SACRAMENTO — Millions of Californians who renew their driver’s license or state identification by mail will be able to use the renewal form to register to vote or update their voter registration starting in April.
The changes to the DMV registration process are the result of a negotiated settlement in a federal lawsuit brought by Morrison & Foerster, Demos, the ACLU Voting Rights Project, and the ACLU Foundation of Northern California.
“The freedom to vote is the most critical component of our nation’s democracy and difficulty registering is one of the greatest barriers to exercising that freedom,” said Michael Risher, a senior staff attorney with the ACLU of Northern California. “There are more than 5.5 million eligible but unregistered voters in California and people of color are disproportionately represented in that group.”
The case began in 2015, when the plaintiffs noticed widespread violations of the National Voter Registration Act (NVRA), a law requiring DMV to incorporate voter registration into applications, renewals, and changes of address.

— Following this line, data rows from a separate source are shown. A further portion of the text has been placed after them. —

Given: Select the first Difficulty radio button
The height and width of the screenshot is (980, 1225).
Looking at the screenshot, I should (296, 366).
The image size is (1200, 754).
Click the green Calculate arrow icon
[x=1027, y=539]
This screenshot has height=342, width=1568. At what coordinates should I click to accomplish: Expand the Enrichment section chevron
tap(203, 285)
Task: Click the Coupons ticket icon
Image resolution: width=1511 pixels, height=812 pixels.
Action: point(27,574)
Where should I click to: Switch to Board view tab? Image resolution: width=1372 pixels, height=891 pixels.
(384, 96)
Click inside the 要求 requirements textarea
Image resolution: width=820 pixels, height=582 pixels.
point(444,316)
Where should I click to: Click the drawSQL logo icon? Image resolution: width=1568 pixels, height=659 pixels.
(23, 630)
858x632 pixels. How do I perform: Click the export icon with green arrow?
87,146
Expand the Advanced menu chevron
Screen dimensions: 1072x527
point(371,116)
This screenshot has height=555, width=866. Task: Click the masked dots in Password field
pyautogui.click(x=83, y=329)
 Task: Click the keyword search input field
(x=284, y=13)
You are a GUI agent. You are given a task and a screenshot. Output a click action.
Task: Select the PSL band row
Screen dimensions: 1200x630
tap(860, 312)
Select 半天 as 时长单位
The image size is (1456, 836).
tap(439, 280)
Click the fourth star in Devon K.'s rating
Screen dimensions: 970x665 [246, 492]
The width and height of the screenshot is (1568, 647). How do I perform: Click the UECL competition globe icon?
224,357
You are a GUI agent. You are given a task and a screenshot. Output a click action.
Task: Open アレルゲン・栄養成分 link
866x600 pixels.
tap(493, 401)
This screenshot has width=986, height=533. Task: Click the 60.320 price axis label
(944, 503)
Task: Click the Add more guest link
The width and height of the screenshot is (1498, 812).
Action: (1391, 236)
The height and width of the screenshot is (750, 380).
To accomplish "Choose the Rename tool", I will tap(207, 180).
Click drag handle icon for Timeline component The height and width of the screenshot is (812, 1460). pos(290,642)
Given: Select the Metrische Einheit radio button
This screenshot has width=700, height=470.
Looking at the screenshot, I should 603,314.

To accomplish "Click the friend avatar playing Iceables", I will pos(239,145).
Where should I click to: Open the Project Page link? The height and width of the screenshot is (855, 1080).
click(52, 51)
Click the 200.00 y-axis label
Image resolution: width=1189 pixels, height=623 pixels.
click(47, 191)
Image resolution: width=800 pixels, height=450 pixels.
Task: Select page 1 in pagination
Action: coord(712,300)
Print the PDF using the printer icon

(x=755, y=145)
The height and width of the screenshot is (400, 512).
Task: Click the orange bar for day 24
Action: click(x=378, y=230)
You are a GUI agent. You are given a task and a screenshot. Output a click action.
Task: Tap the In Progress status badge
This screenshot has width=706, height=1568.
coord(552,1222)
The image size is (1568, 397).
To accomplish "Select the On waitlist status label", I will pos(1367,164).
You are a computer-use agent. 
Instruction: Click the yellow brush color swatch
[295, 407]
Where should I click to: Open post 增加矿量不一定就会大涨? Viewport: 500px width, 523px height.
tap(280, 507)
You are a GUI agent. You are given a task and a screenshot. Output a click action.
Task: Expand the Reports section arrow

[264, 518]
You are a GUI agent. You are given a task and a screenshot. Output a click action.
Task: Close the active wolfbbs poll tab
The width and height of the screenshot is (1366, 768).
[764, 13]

The DMV subsequently incorporated voter registration into its applications and online renewals pursuant to a 2016 Memorandum of Understanding with plaintiffs, but refused to make mail renewals serve as an application to register to vote, as the law requires.
The lawsuit was filed against the California DMV in May of 2017 on behalf of the League of Women Voters of California, California Common Cause, ACCE Institute, and UnidosUS, It charged the state was failing to offer federally mandated voter registration opportunities to millions of Californians.
The new procedures will be implemented as part of the New Motor Voter Act, also known as AB 1461, which requires that eligible citizens get registered to vote during their DMV transactions unless they opt-out of voter registration.